14 DAY TRIAL // Scientists at the Stanford University, in the United States, recently developed a new method for determining an individual's haplotype. The term explains chromosome groupings in individuals, showing whether a certain trait came from one parent, the other, or both.
The achievement is very important, as it could allow for the development of faster genetic diagnostics tools. It could also be used to study the genetic evolution of humans faster and in more detail.
Additionally, the team behind the work says, the technique might provide a way for genetic sequencing to be brought into general healthcare. At this point, only a few hundred people have had their genetic material sequenced.
Even with all the modern sequencing techniques, there are still some critical data that escape these analysis processes. What the Stanford team did was develop a way of breaking apart each chromosome pair, which means that they can sequence the two DNA strands separately.
This allows them to gain a wealth of new data from the same sequencing process. Using this ability could result in more efficient fetal DNA sequencing. This has applications for both diseases screenings and tracking human evolution.
The research effort was led by bioengineering expert Stephen Quake. At the same time, Jay Shendure and colleagues at the University of Washington in Seattle sequenced individual strands of DNA as well.

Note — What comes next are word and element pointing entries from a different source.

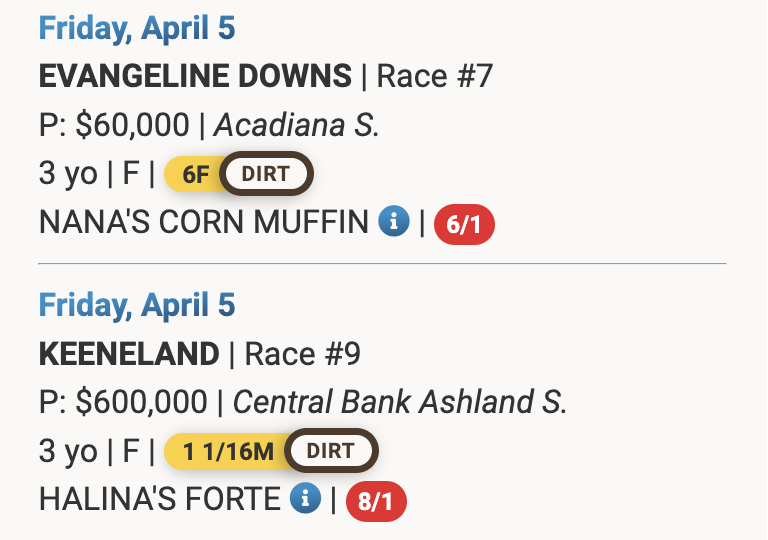Click the Central Bank Ashland S. race name
The width and height of the screenshot is (768, 540).
click(x=400, y=402)
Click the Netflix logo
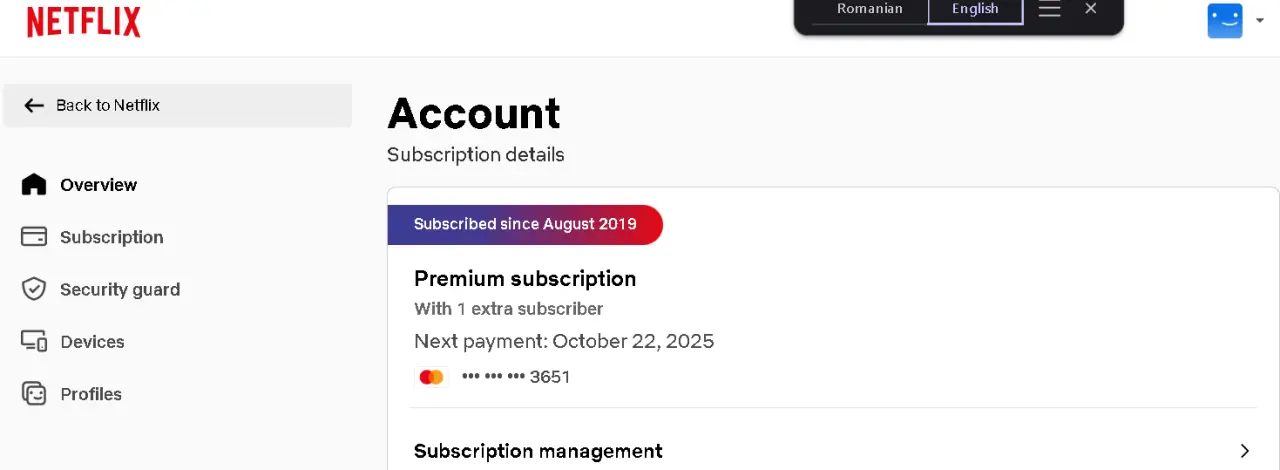The image size is (1280, 470). coord(84,21)
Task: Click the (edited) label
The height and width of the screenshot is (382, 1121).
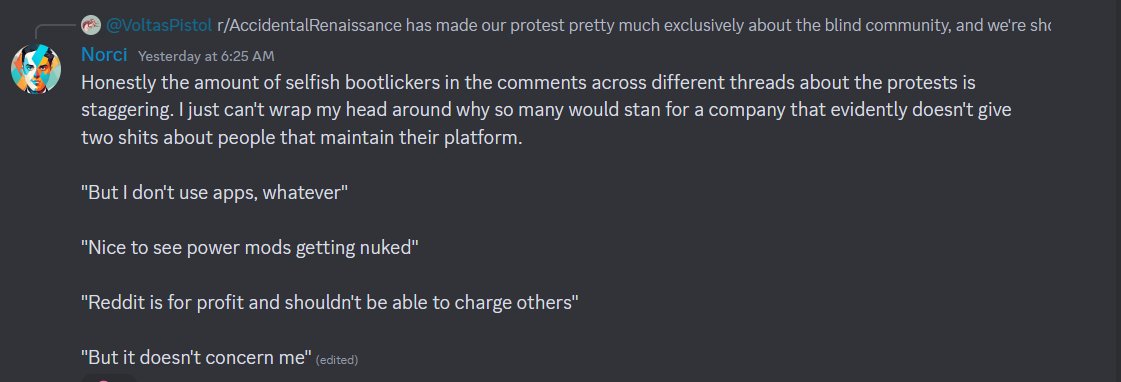Action: [337, 360]
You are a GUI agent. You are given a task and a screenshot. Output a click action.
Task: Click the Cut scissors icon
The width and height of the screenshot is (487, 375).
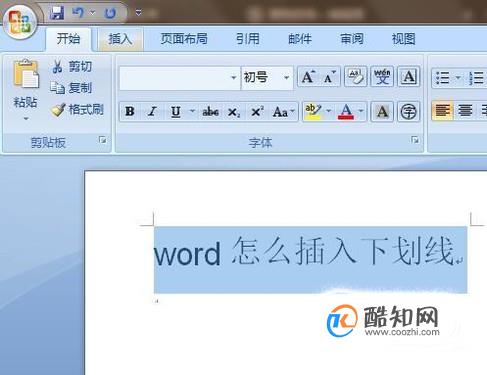[x=57, y=66]
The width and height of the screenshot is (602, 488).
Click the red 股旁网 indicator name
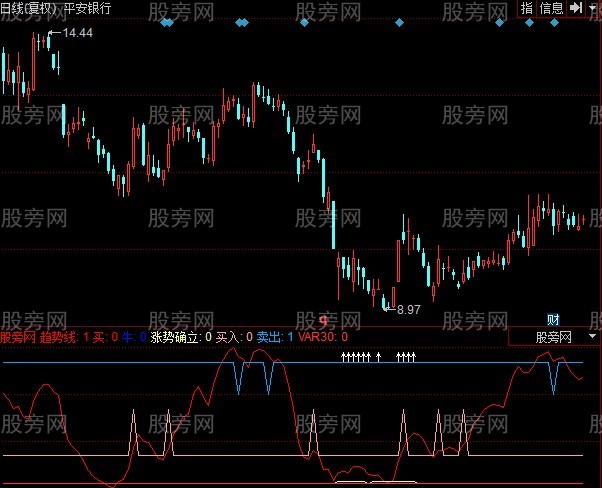(x=20, y=337)
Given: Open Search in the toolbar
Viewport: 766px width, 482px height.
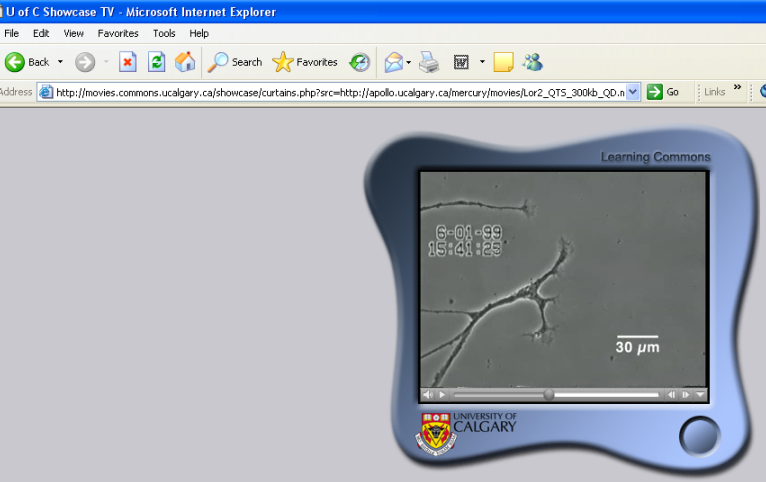Looking at the screenshot, I should coord(235,62).
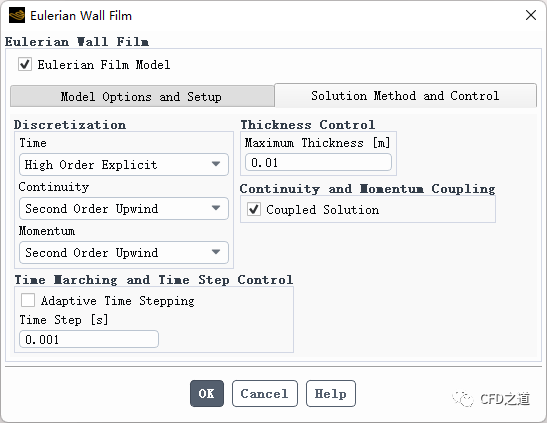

Both research groups published their results in this week's issue of the esteemed scientific journal Nature Biotechnology, Technology Review reports.
“It was a real technical flaw in the genomes [sequences] that have been published to date. “Every genome we are going to do from now on going will be recorded with the haplotype,” Quake explains.
His team relied on microfluidics technology for the investigation. The group developed the technology itself, so that the labs-on-a-chip become capable of separating and analyzing single molecules.
“Single cell sequencing and the ability to separate chromosomes in a dish is complicated. Unless someone builds an affordable assay, it won't be used routinely,” says of Quake's work Scripps Research Institute (SRI) geneticist Nicholas Schork.
“You can capture diversity to higher resolution if you have individual chromosomes. You lose a lot of information if you look at things at a genotype level versus a haplotype level,” adds the expert, who was not a part of the investigation.